Lossy-to-lossless progressive coding of depth-maps

A progressive coding method is proposed for depth-map images, where the bitstream is encoded so that one can generate many lossy versions of the original, encompassing a wide range, from very low resolution up to lossless reconstruction. The partitions into regions of the lossy versions are assumed to be nested, so that a higher resolution image is obtained by splitting some regions of a lower resolution image. The encoder transmits to the decoder information about which regions to split, the extra contour to be added for obtaining the shapes of the more refined regions, and the extra depth values needed inside each new region. The efficient encoding of the anchor points in the progressive scenario, relative to the contour points already encoded, and the depth information recovery, are the main contributions of this paper. The progressive bitstream produced by the proposed method scales well over the whole range of rates, from low rates to lossless, reaching a performance close to that of the non-progressive methods.

Parametrizations of planar models for region-merging based lossy depth-map compression

We present efficient methods for parametrizing planar models, to be used for depth value reconstruction inside selected regions in a depth image. The optimal plane for each region is represented using its quantized heights at three pixel locations. The decoder uses the decoded quantized heights to approximately represent the optimal plane. The three pixel locations are selected so that the distortion due to the approximation of the plane over the region is minimized. The planar reconstructions are used in competition with the piecewise constant reconstruction at the regions obtained through a merging process, where the two regions to be merged are those ensuring the optimal slope in the rate-distortion curve. The lossy depth compression algorithm including the planar modeling obtains a significantly better rate-distortion performance than the algorithm that uses only constant regions, with improvements up to 8 dB.

Pothole detection and tracking in car video sequence

In this paper, we propose a low complexity method for detection and tracking of potholes in video sequences taken by a camera placed inside a moving car. The region of interest for the detection of the potholes is selected as the image area where the road is observed with the highest resolution. A threshold-based algorithm generates a set of candidate regions. For each region the following features are extracted: its size, the regularity of the intensity surface, contrast with respect to background model, and the regions contour length and shape. The candidate regions are labeled as putative potholes by a decision tree according to these features, eliminating the false positives due to shadows of wayside objects. The putative potholes that are successfully tracked in consecutive frames are finally declared potholes. Experimental results with real video sequences show a good detection precision.

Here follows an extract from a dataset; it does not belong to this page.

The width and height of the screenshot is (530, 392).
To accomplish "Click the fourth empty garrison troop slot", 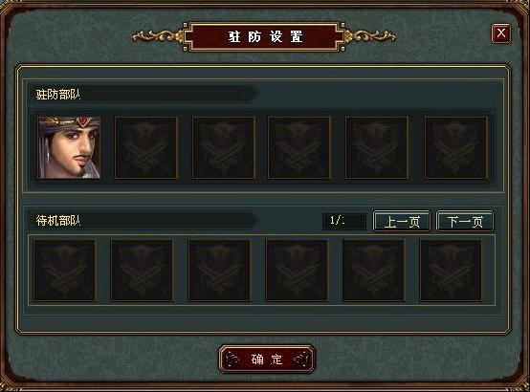I will (x=299, y=147).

Lossy-to-lossless progressive coding of depth-map images using competing constant and planar models

In this paper we propose an extension of our lossy-to-lossless progressive coding method by placing the planar model in a competition with the piecewise constant model during the region reconstruction stage of the algorithm. A sequence of lossy images is generated using an hierarchical segmentation, of the initial image, based on region merging. The progressive coding method is able to compress this sequence of images by encoding the elements that represent the differences between two consecutive images. The method is splitting some regions from the current image segmentation using an encoded set of contours, and it is defining a set of new regions, which are reconstructed using either the piecewise constant model or the planar model. An efficient solution is proposed for encoding the model parameters in a progressive way. Results show an improvement of 3 - 4 dB compared to the baseline method based only on constant regions, and for a wide range it achieves almost similar results with the non-progressive methods.